В номере был короткий входной коридор, три основные комнаты и занавешенный альков для прислуги; последний им с Кэшелом не понадобится. В воздухе чувствовался запах плесени, но стены были свежевымытыми. Они были обшиты потемневшими от времени дубовыми панелями высотой по пояс. От панелей до потолка были фрески причудливых пейзажей. От сырости отвалились куски штукатурки, оставив белые пятна.
Кэшел улыбнулся. — Мне нравятся настенные росписи, — сказал он.
— Я сожалею о повреждении сыростью, — сказал Мартоус напряженным голосом, — но не было времени заказывать ремонт. Похороны и коронация должны были стать первоочередной задачей, я уверен, вы понимаете меня.
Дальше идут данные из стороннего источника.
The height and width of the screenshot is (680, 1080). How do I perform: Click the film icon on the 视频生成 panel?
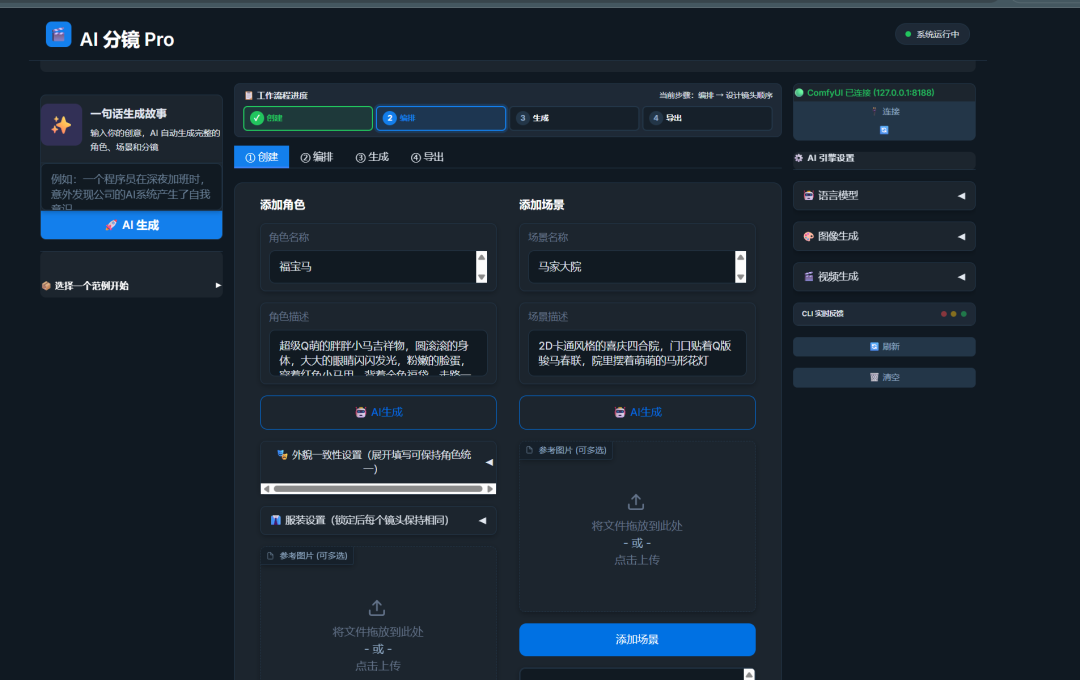[x=811, y=276]
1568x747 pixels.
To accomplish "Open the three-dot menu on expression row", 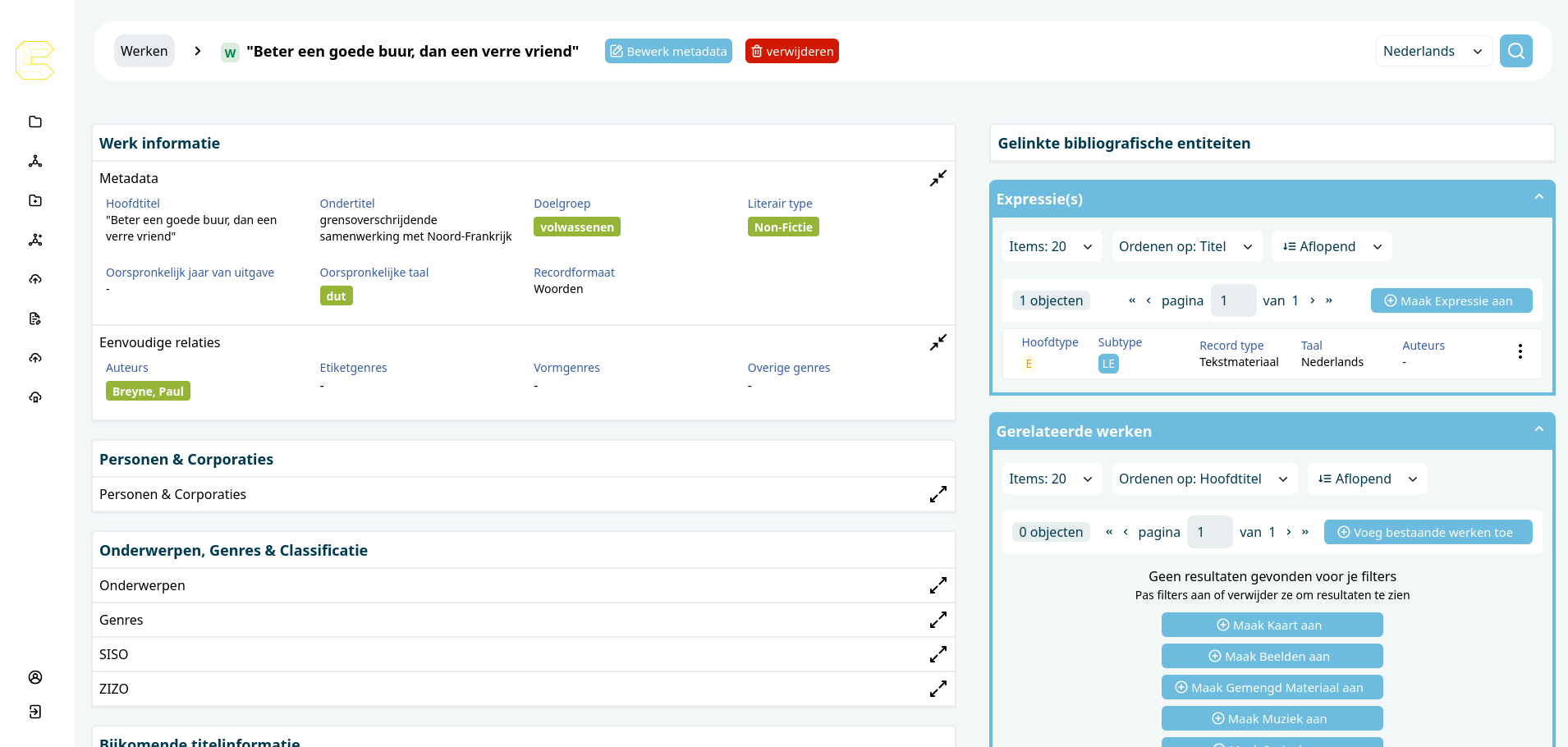I will pos(1520,351).
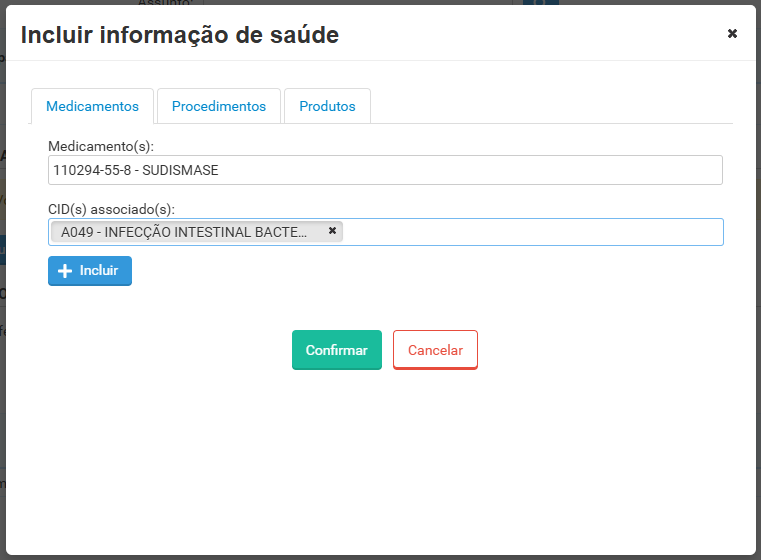This screenshot has width=761, height=560.
Task: Click the CID(s) associado(s) label
Action: 111,208
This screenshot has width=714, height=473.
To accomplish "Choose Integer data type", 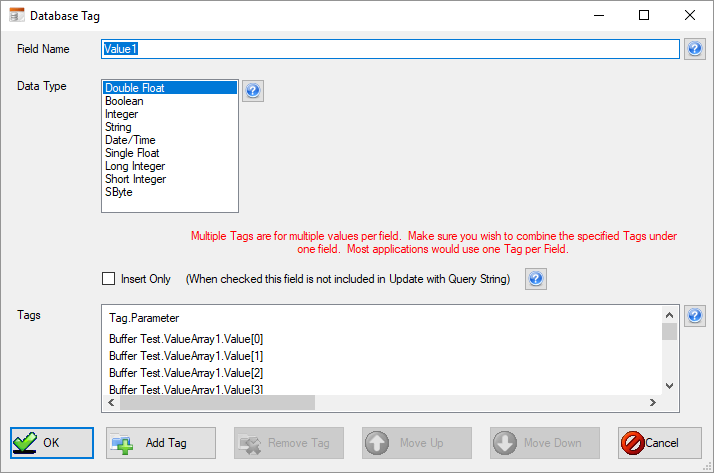I will 122,114.
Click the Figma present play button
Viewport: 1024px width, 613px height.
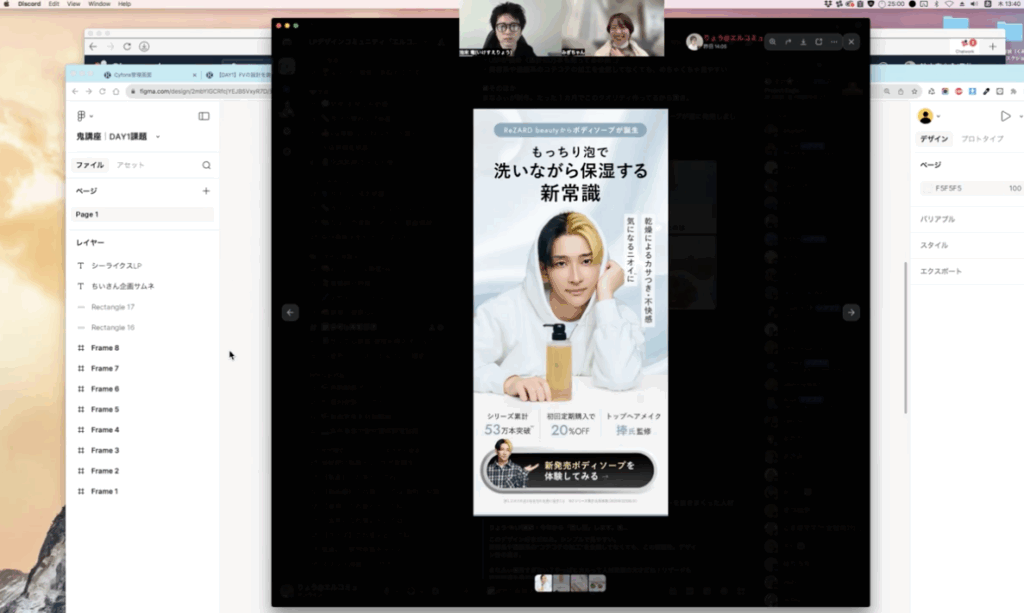pyautogui.click(x=1005, y=116)
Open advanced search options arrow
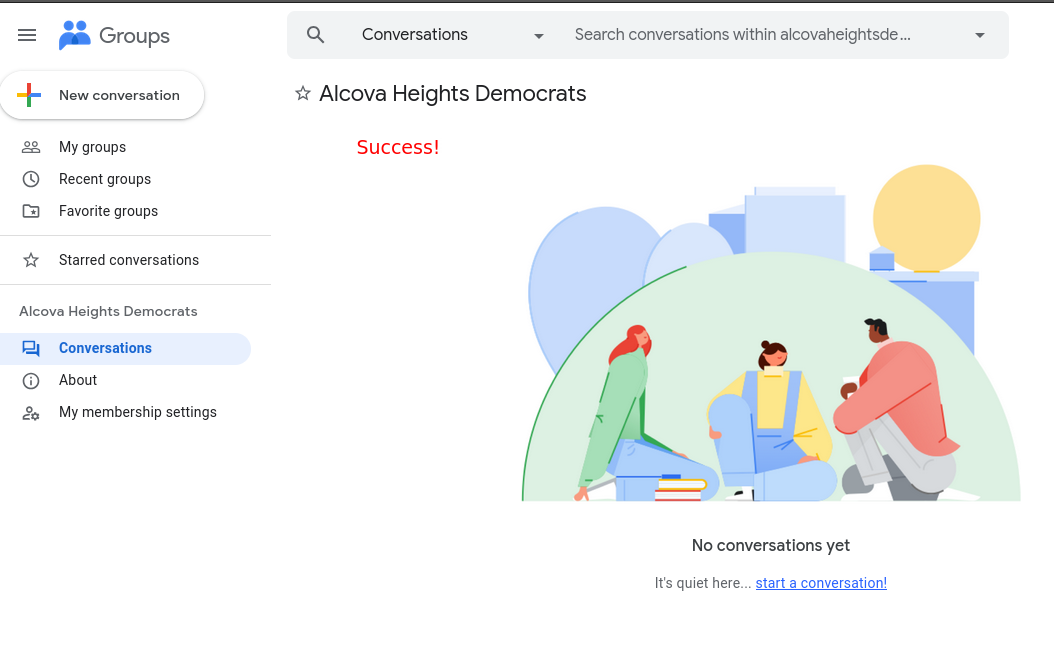Screen dimensions: 1054x668 click(x=980, y=36)
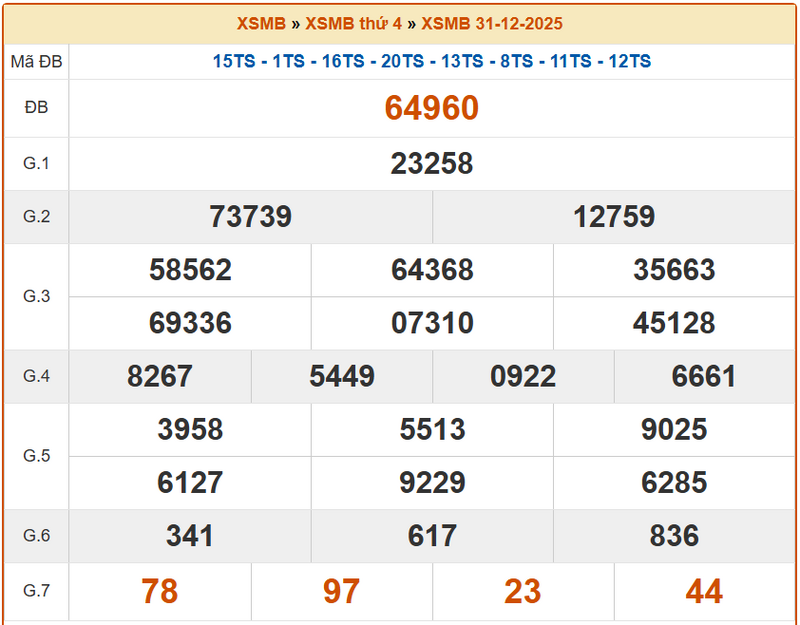Click the G.4 number 8267
This screenshot has width=800, height=625.
pyautogui.click(x=160, y=376)
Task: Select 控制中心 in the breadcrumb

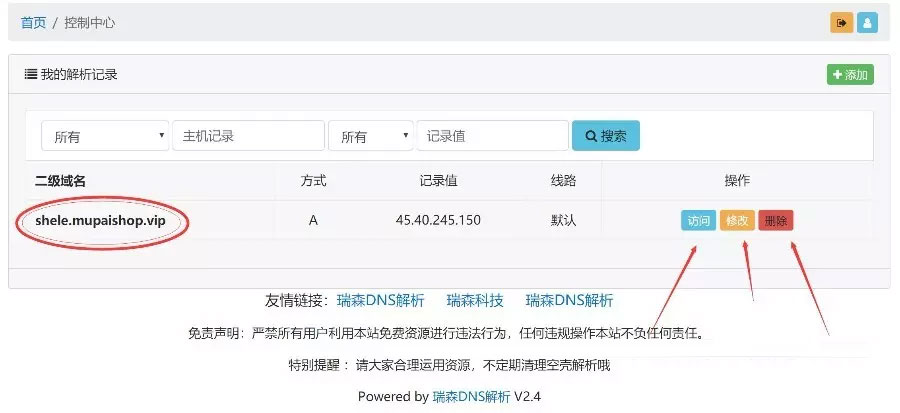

— Мне нравятся места, где отвалилась штукатурка, — сказал Кэшел. — Они выглядят так, будто облака плывут над холмами.
Шарина не позволила себе улыбнуться. Лорд Мартоус почти наверняка подумал, что Кэшел говорит с сарказмом. Но Кэшел никогда не отличался сарказмом. Более того, он обладал совершенной невинностью, которая защищала его от сарказма других людей. То, что кто-то другой воспринял бы как колкое замечание, показалось Кэшелу похвалой, часто с неожиданной стороны.